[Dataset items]
--- start ---

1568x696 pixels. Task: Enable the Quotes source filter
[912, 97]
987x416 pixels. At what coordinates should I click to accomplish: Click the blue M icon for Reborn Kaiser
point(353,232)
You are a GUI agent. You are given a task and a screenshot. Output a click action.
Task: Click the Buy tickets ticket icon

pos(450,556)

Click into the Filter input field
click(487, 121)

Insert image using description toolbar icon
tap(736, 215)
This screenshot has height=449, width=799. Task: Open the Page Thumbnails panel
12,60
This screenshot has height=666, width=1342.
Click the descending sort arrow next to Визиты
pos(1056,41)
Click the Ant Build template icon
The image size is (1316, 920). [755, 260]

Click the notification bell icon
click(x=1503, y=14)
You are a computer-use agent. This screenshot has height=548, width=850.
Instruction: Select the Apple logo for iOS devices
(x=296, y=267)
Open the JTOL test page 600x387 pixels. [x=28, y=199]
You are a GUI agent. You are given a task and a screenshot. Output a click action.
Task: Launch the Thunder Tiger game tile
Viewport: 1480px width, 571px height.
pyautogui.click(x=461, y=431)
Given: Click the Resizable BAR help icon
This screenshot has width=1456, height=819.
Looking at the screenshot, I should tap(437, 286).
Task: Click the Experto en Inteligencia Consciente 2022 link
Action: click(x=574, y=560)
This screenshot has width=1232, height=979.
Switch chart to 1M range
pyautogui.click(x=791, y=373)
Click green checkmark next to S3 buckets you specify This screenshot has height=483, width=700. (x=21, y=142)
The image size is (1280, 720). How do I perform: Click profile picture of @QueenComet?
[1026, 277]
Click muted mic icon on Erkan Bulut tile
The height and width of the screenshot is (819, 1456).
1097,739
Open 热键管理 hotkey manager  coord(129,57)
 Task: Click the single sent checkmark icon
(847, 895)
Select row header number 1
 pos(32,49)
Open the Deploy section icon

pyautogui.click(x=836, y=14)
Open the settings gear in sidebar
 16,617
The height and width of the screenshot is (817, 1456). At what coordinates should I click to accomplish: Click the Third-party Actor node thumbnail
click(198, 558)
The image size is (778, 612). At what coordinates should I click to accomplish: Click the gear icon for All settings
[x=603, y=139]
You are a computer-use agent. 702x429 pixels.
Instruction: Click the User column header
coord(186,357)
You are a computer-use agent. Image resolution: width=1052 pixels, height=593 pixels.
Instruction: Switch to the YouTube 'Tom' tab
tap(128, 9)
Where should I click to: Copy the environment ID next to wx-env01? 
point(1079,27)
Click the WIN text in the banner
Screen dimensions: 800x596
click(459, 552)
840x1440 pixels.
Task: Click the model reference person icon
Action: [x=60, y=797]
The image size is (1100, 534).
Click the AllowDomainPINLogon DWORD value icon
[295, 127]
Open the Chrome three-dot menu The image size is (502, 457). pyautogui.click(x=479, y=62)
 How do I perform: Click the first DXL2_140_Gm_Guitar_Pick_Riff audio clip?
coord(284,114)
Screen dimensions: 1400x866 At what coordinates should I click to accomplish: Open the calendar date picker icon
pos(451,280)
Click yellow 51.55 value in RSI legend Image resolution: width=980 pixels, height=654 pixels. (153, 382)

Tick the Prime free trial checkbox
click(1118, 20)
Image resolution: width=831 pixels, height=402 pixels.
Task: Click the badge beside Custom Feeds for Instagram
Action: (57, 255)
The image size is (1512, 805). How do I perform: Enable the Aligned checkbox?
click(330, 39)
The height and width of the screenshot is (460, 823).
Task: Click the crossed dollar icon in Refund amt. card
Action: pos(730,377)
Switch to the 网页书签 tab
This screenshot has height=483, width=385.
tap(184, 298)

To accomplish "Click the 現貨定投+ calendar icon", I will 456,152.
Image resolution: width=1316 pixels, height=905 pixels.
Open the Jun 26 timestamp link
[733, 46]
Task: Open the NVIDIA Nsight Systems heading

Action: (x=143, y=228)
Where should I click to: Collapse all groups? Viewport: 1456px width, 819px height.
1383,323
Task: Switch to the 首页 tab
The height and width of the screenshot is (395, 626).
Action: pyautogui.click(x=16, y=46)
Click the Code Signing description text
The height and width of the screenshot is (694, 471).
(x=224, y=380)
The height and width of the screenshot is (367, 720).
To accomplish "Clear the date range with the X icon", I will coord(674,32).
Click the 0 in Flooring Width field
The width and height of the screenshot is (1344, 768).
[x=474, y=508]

--- end ---

EXERCISE DIRECTIONS: Please convert the rows above into a numbered list, leaving out blank lines.

WRITTEN ANSWER:
1. 1568x696 pixels. Task: Enable the Quotes source filter
2. [912, 97]
3. 987x416 pixels. At what coordinates should I click to accomplish: Click the blue M icon for Reborn Kaiser
4. point(353,232)
5. You are a GUI agent. You are given a task and a screenshot. Output a click action.
6. Task: Click the Buy tickets ticket icon
7. pos(450,556)
8. Click into the Filter input field
9. click(487, 121)
10. Insert image using description toolbar icon
11. tap(736, 215)
12. This screenshot has height=449, width=799. Task: Open the Page Thumbnails panel
13. 12,60
14. This screenshot has height=666, width=1342.
15. Click the descending sort arrow next to Визиты
16. pos(1056,41)
17. Click the Ant Build template icon
18. The image size is (1316, 920). [755, 260]
19. Click the notification bell icon
20. click(x=1503, y=14)
21. You are a computer-use agent. This screenshot has height=548, width=850.
22. Instruction: Select the Apple logo for iOS devices
23. (x=296, y=267)
24. Open the JTOL test page 600x387 pixels. [x=28, y=199]
25. You are a GUI agent. You are given a task and a screenshot. Output a click action.
26. Task: Launch the Thunder Tiger game tile
27. Viewport: 1480px width, 571px height.
28. pyautogui.click(x=461, y=431)
29. Given: Click the Resizable BAR help icon
30. This screenshot has width=1456, height=819.
31. Looking at the screenshot, I should tap(437, 286).
32. Task: Click the Experto en Inteligencia Consciente 2022 link
33. Action: click(x=574, y=560)
34. This screenshot has width=1232, height=979.
35. Switch chart to 1M range
36. pyautogui.click(x=791, y=373)
37. Click green checkmark next to S3 buckets you specify This screenshot has height=483, width=700. (x=21, y=142)
38. The image size is (1280, 720). How do I perform: Click profile picture of @QueenComet?
39. [1026, 277]
40. Click muted mic icon on Erkan Bulut tile
41. The height and width of the screenshot is (819, 1456).
42. 1097,739
43. Open 热键管理 hotkey manager  coord(129,57)
44.  Task: Click the single sent checkmark icon
45. (847, 895)
46. Select row header number 1
47.  pos(32,49)
48. Open the Deploy section icon
49. pyautogui.click(x=836, y=14)
50. Open the settings gear in sidebar
51.  16,617
52. The height and width of the screenshot is (817, 1456). At what coordinates should I click to accomplish: Click the Third-party Actor node thumbnail
53. click(198, 558)
54. The image size is (778, 612). At what coordinates should I click to accomplish: Click the gear icon for All settings
55. [x=603, y=139]
56. You are a computer-use agent. 702x429 pixels.
57. Instruction: Click the User column header
58. coord(186,357)
59. You are a computer-use agent. Image resolution: width=1052 pixels, height=593 pixels.
60. Instruction: Switch to the YouTube 'Tom' tab
61. tap(128, 9)
62. Where should I click to: Copy the environment ID next to wx-env01? 
63. point(1079,27)
64. Click the WIN text in the banner
65. Screen dimensions: 800x596
66. click(459, 552)
67. 840x1440 pixels.
68. Task: Click the model reference person icon
69. Action: [x=60, y=797]
70. The image size is (1100, 534).
71. Click the AllowDomainPINLogon DWORD value icon
72. [295, 127]
73. Open the Chrome three-dot menu The image size is (502, 457). pyautogui.click(x=479, y=62)
74.  How do I perform: Click the first DXL2_140_Gm_Guitar_Pick_Riff audio clip?
75. coord(284,114)
76. Screen dimensions: 1400x866 At what coordinates should I click to accomplish: Open the calendar date picker icon
77. pos(451,280)
78. Click yellow 51.55 value in RSI legend Image resolution: width=980 pixels, height=654 pixels. (153, 382)
79. Tick the Prime free trial checkbox
80. click(1118, 20)
81. Image resolution: width=831 pixels, height=402 pixels.
82. Task: Click the badge beside Custom Feeds for Instagram
83. Action: (57, 255)
84. The image size is (1512, 805). How do I perform: Enable the Aligned checkbox?
85. click(330, 39)
86. The height and width of the screenshot is (460, 823).
87. Task: Click the crossed dollar icon in Refund amt. card
88. Action: pos(730,377)
89. Switch to the 网页书签 tab
90. This screenshot has height=483, width=385.
91. tap(184, 298)
92. To accomplish "Click the 現貨定投+ calendar icon", I will 456,152.
93. Image resolution: width=1316 pixels, height=905 pixels.
94. Open the Jun 26 timestamp link
95. [733, 46]
96. Task: Open the NVIDIA Nsight Systems heading
97. Action: (x=143, y=228)
98. Where should I click to: Collapse all groups? Viewport: 1456px width, 819px height.
99. 1383,323
100. Task: Switch to the 首页 tab
101. The height and width of the screenshot is (395, 626).
102. Action: pyautogui.click(x=16, y=46)
103. Click the Code Signing description text
104. The height and width of the screenshot is (694, 471).
105. (x=224, y=380)
106. The height and width of the screenshot is (367, 720).
107. To accomplish "Clear the date range with the X icon", I will coord(674,32).
108. Click the 0 in Flooring Width field
109. The width and height of the screenshot is (1344, 768).
110. [x=474, y=508]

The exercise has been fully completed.